### FRAGMENTO
>>>>
Me impactó tanto ese libro que durante las noches y los días en que lo leí pedí a doña Antonia, la mujer que limpiaba mi cuarto en el Colegio Mayor San Fernando, que no tocara nada, ni hiciera la cama, para que no entorpeciera la atmósfera creada por la lectura del enorme tesoro que constituía Rayuela.

Cortázar se convirtió en un ídolo que parecía, además, inmortal o inexistente, un escritor de leyenda, como el Capitán Trueno. Los ídolos en esos años se parecían a este argentino enorme, que llegó a tener, para algunos de los nuestros, la estatura moral o literaria de Jorge Luis Borges o del Che Guevara.

Por eso gritó Carlos aquello:

-¡Juan! ¡Julio!

Era, en efecto, Cortázar. Vestido con una cazadora, sus pantorrillas al aire, al final de un pantalón que le quedaba demasiado corto, con su barba poblada de entonces; era serio, casi circunspecto, pero extremadamente educado. Atendió en esas condiciones a estos dos admiradores que se lo encontraban entre una multitud de turistas. La conversación no duró diez minutos. Pero le saqué un jugo inmenso, francamente exagerado.
<<<<
### CONSIGNA
Según el fragmento, ¿qué se le pidió a doña Antonia durante los días de lectura de Rayuela? Responde en una oración, por favor.

### DATOS PROPORCIONADOS
>>>>
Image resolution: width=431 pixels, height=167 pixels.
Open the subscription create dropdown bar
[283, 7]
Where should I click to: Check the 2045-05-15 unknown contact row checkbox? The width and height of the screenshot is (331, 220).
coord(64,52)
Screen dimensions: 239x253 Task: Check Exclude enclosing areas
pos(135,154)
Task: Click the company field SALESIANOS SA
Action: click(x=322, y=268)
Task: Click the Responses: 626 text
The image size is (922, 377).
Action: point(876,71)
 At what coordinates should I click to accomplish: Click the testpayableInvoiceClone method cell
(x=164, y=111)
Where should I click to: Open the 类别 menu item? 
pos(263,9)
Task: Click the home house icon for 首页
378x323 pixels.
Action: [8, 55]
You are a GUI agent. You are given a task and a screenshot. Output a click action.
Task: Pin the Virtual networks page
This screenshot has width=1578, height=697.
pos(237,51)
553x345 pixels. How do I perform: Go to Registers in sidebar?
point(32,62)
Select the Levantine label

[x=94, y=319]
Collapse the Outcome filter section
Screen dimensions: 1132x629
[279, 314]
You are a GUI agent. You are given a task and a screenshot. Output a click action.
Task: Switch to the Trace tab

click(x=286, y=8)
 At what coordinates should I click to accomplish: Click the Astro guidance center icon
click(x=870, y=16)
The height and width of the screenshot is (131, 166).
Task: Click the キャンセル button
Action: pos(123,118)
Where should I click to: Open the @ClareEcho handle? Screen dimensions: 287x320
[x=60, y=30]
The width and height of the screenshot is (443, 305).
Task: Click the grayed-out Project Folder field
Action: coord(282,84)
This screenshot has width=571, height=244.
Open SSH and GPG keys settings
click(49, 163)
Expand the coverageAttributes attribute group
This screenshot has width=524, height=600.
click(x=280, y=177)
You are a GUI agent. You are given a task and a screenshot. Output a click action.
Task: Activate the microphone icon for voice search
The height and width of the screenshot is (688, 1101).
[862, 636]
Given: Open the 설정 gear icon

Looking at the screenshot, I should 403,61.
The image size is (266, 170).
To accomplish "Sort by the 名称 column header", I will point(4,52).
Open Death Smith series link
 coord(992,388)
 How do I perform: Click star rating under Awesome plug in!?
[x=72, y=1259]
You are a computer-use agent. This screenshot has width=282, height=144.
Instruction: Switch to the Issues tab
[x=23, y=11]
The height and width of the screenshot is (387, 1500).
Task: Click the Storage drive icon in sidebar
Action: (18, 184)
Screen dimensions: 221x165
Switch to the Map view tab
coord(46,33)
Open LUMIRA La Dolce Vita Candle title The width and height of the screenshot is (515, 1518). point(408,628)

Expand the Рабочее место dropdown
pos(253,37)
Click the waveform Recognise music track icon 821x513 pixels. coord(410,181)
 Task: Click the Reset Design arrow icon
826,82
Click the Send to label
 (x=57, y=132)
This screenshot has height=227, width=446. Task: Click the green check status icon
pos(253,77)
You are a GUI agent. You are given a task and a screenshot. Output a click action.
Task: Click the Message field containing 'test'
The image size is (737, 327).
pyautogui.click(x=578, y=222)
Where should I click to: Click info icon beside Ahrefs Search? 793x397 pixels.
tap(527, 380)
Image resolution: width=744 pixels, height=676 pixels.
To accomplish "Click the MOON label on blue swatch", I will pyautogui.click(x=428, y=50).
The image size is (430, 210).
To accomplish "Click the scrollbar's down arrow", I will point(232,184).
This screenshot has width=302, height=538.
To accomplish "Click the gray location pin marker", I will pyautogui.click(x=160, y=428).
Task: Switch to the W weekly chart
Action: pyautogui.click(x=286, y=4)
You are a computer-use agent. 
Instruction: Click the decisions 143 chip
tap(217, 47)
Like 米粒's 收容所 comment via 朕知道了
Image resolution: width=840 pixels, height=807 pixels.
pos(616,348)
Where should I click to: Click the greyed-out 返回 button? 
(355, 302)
<<<<
### RESPUESTA
Se le pidió que no tocara nada ni hiciera la cama.